It was a map and a little more. Jisil had outlined the north coast of Africa from Tripoli to Tunis. He had marked two places on the coast by name and symbol. The one to the east was named Sabratha and marked with an X. I had never heard of this place. He also had a trail of arrows that headed west, avoiding Sabratha and ending in the other place, which he had marked with a circle. The name was Carthage. In the margins he had scribbled notes and several names, all in Arabic, except one—“Cheng.”

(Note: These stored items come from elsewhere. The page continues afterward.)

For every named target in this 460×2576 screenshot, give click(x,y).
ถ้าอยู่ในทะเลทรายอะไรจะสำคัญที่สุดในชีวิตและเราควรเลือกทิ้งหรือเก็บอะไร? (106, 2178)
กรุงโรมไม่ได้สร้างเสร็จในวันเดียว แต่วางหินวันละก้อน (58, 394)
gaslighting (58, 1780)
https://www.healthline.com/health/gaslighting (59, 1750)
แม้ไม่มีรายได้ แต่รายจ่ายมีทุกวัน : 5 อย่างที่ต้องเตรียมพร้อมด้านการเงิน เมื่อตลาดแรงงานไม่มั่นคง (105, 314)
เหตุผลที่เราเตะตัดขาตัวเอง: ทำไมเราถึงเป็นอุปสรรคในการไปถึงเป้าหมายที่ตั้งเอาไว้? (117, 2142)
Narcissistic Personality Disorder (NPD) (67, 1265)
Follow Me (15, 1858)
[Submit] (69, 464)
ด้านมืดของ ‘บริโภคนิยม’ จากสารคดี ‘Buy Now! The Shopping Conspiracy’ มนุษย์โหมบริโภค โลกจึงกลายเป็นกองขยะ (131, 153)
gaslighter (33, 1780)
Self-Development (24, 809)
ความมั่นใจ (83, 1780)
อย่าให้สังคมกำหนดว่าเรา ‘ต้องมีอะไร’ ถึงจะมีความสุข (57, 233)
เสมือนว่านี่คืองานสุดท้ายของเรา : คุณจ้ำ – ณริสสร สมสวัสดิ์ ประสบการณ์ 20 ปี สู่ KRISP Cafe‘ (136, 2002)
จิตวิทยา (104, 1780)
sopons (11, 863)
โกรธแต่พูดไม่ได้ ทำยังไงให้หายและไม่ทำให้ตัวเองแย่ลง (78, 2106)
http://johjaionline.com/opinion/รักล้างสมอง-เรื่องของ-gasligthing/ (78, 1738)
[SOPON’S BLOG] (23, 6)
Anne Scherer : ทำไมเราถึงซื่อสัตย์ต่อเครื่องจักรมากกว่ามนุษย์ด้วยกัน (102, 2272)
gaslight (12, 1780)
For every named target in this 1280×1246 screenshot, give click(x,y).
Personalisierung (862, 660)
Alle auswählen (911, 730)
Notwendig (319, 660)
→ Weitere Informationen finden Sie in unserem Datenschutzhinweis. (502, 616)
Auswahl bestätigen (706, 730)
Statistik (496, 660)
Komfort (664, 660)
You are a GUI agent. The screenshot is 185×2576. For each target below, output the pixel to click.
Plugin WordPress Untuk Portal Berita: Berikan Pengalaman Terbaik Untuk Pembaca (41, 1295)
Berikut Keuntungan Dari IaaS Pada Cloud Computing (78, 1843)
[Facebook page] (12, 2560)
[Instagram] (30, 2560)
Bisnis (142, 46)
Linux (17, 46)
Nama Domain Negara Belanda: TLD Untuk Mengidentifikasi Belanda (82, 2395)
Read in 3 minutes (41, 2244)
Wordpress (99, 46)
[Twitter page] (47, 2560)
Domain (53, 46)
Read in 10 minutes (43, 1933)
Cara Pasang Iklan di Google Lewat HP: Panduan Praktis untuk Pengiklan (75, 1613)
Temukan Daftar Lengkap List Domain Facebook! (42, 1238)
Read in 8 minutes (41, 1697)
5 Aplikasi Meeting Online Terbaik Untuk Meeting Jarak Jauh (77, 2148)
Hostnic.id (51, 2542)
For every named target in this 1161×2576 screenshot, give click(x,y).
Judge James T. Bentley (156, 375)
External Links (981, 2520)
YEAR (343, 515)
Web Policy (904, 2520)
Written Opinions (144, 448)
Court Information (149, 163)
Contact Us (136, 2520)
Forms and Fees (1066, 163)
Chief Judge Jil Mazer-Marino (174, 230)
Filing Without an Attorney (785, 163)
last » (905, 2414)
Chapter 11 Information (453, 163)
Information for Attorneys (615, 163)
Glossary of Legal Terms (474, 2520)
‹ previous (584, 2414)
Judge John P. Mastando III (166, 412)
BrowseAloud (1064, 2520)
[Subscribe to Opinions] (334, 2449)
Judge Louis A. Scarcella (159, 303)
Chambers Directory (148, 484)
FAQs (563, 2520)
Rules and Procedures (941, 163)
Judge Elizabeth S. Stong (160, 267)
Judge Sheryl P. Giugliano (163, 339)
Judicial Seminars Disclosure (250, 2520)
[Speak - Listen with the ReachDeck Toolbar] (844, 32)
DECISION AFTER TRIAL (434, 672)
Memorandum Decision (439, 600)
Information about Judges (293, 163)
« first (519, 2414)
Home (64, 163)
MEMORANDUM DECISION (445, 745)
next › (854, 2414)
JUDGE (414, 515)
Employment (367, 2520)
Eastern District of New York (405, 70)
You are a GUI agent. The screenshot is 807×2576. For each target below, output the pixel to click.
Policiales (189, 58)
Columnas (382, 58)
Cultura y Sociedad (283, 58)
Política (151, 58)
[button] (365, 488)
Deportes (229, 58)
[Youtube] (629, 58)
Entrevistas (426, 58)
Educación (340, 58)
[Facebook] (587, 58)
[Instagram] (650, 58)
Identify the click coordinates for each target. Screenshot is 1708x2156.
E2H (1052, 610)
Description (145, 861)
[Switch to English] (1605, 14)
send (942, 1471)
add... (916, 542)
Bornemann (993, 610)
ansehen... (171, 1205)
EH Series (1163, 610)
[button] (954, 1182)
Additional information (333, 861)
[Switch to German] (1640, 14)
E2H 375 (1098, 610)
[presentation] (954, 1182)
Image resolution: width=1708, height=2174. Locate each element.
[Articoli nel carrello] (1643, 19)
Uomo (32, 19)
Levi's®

I looked over at Star and it came to me. I remembered Jisil’s two midnight rides a few days before. He had been making a deal. The new pieces fitted into the old puzzle. Jisil had fallen in love with a slave — Star — and was trying to save her and the baby from a deal that had been sealed long ago, a deal that Mulai would not break, a deal with the Fleur-du-Mal. I figured Cheng would be working for the Fleur-du-Mal or against him. Either way, he could lead me to him.

I had heard of Carthage and I definitely knew of Cheng. There was no choice but to take Star there. She needed to be free and safe to have her baby. Her shoulder I knew would heal. I could end the madness there, in Carthage, because Cheng would be expecting Jisil, not me.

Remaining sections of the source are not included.